**PROBLEM STATEMENT:** Take the data below and copy exactly the lines starting at the one with "Choose WLAN from the side menu" and finishing at the one with "The image size is (344, 276).", both included.

Stored items
▬▬▬▬▬▬▬▬▬▬

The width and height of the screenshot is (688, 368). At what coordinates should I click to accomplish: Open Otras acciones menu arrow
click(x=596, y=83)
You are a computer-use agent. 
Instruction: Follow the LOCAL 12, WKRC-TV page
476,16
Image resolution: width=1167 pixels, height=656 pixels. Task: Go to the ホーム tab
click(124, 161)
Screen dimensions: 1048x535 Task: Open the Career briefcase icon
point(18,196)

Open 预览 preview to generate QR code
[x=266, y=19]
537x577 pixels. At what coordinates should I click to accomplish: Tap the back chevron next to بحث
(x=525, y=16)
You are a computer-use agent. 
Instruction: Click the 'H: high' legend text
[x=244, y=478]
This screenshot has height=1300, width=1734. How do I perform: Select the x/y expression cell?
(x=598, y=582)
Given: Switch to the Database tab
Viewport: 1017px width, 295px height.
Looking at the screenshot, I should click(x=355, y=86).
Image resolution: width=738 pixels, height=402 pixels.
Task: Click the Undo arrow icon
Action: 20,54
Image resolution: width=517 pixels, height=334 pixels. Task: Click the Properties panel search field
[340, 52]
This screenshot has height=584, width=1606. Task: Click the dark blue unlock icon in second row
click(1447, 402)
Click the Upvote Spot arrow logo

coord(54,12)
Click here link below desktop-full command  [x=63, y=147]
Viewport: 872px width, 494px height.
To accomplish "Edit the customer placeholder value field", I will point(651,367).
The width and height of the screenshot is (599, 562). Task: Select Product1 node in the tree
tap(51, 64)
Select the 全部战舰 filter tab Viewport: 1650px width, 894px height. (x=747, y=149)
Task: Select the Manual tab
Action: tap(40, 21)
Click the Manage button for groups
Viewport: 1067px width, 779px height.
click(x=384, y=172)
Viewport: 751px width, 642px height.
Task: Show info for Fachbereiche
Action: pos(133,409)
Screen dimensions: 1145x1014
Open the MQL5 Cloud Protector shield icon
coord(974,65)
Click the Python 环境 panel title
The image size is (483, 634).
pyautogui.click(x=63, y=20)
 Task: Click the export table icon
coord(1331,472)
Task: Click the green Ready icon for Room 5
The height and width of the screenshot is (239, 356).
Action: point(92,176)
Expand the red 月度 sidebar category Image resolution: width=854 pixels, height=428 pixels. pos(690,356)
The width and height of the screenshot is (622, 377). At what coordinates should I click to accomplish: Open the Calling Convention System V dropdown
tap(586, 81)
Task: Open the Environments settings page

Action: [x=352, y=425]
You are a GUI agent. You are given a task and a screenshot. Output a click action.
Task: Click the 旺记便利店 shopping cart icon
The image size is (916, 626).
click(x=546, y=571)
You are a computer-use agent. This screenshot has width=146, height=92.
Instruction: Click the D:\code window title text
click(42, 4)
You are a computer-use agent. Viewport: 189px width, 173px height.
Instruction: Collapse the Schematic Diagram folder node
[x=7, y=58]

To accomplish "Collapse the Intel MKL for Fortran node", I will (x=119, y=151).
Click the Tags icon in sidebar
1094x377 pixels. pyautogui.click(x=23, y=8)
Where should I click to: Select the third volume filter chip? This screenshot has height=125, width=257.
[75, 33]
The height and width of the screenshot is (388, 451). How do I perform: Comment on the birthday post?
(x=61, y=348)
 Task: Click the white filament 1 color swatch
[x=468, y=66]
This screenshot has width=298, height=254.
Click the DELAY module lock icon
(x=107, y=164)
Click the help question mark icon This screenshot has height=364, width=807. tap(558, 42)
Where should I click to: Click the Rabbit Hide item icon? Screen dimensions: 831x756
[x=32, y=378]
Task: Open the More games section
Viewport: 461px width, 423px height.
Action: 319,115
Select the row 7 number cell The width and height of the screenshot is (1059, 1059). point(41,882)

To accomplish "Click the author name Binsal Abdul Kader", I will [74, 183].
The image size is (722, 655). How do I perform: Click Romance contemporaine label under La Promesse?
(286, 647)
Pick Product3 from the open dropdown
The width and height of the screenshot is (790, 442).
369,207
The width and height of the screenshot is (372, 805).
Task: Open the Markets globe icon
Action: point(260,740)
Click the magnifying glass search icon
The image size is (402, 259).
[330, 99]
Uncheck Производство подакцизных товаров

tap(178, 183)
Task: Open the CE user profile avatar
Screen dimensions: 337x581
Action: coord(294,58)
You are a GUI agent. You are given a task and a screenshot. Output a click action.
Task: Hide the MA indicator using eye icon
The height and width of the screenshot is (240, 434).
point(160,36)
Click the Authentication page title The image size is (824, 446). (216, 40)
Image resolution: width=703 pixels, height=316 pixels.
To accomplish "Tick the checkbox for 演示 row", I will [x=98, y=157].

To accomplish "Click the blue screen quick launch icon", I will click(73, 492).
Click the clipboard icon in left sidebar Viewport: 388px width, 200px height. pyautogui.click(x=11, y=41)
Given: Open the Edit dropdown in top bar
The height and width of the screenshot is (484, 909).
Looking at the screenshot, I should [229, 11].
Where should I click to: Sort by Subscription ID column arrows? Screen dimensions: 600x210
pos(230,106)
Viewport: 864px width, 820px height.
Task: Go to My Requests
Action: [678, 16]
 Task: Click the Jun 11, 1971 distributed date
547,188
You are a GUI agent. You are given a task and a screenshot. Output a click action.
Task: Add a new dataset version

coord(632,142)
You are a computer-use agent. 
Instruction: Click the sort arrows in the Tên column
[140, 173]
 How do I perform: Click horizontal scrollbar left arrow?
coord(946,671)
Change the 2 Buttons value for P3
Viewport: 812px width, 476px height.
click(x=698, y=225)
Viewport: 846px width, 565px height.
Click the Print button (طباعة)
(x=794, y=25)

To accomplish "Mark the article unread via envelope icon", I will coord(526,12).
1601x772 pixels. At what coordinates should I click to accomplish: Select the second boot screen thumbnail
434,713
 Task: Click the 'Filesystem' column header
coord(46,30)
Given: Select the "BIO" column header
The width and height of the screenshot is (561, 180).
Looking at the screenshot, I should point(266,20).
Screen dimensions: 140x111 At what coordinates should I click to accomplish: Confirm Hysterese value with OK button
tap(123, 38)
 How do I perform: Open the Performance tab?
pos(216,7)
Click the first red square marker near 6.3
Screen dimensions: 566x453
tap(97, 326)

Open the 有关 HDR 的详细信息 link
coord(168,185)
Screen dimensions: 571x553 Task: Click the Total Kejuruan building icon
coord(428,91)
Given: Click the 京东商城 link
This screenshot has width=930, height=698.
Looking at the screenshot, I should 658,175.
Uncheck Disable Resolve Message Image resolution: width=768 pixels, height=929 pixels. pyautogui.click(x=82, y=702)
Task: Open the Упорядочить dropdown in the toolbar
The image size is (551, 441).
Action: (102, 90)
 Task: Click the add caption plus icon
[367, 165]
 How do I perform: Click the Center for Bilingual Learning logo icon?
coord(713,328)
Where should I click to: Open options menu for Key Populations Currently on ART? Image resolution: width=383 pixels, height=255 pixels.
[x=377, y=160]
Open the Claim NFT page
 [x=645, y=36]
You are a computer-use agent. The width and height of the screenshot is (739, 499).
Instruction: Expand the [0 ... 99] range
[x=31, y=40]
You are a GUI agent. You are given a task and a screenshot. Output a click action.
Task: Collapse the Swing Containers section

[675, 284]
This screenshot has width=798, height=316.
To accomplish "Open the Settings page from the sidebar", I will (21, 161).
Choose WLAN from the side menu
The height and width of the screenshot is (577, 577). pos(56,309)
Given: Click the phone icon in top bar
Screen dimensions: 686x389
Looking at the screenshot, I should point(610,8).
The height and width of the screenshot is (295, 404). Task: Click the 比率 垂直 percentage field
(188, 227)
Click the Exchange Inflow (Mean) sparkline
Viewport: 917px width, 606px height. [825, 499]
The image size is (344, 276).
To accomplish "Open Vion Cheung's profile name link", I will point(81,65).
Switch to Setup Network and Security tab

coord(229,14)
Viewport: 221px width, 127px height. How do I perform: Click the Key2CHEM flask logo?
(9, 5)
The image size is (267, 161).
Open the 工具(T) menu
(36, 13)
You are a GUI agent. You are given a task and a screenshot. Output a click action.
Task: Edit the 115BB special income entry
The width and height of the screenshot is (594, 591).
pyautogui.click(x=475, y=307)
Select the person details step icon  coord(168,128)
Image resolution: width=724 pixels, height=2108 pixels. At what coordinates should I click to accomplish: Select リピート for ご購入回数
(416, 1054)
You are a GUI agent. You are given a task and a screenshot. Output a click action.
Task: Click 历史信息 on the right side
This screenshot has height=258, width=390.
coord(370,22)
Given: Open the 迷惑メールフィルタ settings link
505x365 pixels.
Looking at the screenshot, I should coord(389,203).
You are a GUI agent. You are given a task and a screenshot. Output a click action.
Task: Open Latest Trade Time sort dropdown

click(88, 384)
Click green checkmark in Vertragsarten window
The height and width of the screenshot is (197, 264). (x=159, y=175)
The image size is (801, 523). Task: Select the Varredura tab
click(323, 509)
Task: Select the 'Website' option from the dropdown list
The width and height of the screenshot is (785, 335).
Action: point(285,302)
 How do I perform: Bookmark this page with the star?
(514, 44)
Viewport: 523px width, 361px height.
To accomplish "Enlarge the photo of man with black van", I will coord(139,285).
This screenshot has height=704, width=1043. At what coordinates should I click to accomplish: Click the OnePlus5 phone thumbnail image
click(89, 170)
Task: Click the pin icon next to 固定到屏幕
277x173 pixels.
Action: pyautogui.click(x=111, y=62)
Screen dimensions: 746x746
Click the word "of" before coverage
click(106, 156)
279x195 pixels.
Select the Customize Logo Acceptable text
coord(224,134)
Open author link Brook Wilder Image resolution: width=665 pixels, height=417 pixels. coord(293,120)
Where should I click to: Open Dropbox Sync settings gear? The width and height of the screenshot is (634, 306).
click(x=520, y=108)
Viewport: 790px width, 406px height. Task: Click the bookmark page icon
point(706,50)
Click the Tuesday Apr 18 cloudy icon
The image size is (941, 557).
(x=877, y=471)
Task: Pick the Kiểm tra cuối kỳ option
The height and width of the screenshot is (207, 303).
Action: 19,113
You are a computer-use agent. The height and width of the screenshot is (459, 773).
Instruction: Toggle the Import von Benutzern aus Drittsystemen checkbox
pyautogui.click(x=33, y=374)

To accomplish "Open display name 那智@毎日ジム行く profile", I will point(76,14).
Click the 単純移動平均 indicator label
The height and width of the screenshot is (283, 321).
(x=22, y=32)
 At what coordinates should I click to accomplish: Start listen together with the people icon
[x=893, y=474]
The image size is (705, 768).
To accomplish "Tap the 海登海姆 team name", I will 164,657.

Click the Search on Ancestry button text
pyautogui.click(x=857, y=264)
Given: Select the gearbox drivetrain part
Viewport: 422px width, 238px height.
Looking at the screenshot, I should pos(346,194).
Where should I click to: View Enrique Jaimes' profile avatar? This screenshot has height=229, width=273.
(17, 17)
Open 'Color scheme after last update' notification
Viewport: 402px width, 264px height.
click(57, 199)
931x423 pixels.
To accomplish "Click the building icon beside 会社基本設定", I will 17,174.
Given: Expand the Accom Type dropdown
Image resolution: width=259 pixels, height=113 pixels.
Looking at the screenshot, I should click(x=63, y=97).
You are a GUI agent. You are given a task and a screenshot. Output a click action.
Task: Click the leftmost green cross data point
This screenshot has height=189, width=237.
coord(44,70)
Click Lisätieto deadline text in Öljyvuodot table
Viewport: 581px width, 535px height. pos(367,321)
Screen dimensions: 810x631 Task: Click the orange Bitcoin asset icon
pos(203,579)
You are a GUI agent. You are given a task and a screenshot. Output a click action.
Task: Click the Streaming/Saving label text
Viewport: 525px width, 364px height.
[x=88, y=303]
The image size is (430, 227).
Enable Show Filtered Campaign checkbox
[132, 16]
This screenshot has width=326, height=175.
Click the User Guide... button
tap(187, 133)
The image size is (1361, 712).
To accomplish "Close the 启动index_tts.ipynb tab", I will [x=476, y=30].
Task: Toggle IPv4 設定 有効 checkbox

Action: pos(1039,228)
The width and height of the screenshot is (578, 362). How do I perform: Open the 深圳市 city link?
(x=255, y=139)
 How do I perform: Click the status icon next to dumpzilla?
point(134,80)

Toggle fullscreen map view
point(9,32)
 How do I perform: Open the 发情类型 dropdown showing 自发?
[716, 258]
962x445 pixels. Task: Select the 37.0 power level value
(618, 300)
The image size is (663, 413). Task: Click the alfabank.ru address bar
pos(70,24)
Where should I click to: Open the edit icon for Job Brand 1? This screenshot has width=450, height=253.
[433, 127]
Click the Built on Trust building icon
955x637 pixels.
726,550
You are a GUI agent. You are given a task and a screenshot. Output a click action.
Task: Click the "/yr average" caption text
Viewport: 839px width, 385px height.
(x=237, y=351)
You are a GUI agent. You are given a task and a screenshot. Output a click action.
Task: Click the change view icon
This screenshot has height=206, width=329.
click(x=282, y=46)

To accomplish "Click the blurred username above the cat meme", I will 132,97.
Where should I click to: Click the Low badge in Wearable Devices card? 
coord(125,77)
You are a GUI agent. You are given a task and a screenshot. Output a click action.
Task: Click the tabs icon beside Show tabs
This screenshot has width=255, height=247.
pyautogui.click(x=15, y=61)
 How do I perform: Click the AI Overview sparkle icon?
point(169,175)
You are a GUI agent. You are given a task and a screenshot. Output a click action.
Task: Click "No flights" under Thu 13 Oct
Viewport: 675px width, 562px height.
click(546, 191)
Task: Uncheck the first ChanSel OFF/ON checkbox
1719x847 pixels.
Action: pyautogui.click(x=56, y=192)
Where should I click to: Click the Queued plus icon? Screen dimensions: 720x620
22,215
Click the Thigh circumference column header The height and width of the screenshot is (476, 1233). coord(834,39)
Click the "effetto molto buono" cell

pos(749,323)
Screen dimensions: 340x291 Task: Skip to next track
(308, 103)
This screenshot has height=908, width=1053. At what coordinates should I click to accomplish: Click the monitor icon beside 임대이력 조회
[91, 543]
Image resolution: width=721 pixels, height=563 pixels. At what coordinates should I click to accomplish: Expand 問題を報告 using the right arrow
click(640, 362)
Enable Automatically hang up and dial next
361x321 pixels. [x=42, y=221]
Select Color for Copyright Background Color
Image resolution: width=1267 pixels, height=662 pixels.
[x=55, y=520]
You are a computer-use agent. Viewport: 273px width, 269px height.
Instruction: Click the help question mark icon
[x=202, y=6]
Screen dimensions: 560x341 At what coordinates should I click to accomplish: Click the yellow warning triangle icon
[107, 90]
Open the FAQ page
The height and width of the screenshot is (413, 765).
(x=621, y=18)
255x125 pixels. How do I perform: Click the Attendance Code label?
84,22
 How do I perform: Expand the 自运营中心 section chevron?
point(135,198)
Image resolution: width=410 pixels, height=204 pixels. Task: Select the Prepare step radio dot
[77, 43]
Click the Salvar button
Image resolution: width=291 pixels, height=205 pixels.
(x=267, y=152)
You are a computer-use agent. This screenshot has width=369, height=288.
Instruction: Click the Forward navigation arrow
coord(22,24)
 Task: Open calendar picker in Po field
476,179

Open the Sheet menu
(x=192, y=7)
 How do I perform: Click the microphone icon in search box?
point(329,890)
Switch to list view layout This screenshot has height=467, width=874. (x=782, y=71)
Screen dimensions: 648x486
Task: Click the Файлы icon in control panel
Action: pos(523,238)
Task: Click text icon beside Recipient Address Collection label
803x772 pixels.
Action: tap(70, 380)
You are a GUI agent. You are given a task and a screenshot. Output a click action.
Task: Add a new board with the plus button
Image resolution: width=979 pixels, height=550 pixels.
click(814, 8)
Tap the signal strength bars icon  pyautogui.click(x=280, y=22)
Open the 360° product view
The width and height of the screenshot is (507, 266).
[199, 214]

▬▬▬▬▬▬▬▬▬▬

**RESPONSE TO THIS TASK:**
Choose WLAN from the side menu
The height and width of the screenshot is (577, 577). pos(56,309)
Given: Click the phone icon in top bar
Screen dimensions: 686x389
Looking at the screenshot, I should point(610,8).
The height and width of the screenshot is (295, 404). Task: Click the 比率 垂直 percentage field
(188, 227)
Click the Exchange Inflow (Mean) sparkline
Viewport: 917px width, 606px height. [825, 499]
The image size is (344, 276).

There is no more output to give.